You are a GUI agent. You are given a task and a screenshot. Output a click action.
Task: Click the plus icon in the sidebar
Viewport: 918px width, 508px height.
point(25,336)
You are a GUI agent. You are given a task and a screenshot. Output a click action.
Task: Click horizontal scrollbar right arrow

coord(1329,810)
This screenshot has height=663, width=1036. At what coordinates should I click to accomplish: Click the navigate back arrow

......

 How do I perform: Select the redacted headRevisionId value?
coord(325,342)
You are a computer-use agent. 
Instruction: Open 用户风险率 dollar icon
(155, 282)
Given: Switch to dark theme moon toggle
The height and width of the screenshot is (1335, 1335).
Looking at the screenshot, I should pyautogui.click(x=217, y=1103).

......

**Task details**
The range runs from the line above containing "Task: Click the plus icon in the sidebar" to the line containing "This screenshot has", inclusive. Restate those lines word for word and no others.

**Result for this exercise**
Task: Click the plus icon in the sidebar
Viewport: 918px width, 508px height.
point(25,336)
You are a GUI agent. You are given a task and a screenshot. Output a click action.
Task: Click horizontal scrollbar right arrow

coord(1329,810)
This screenshot has height=663, width=1036. At what coordinates should I click to accomplish: Click the navigate back arrow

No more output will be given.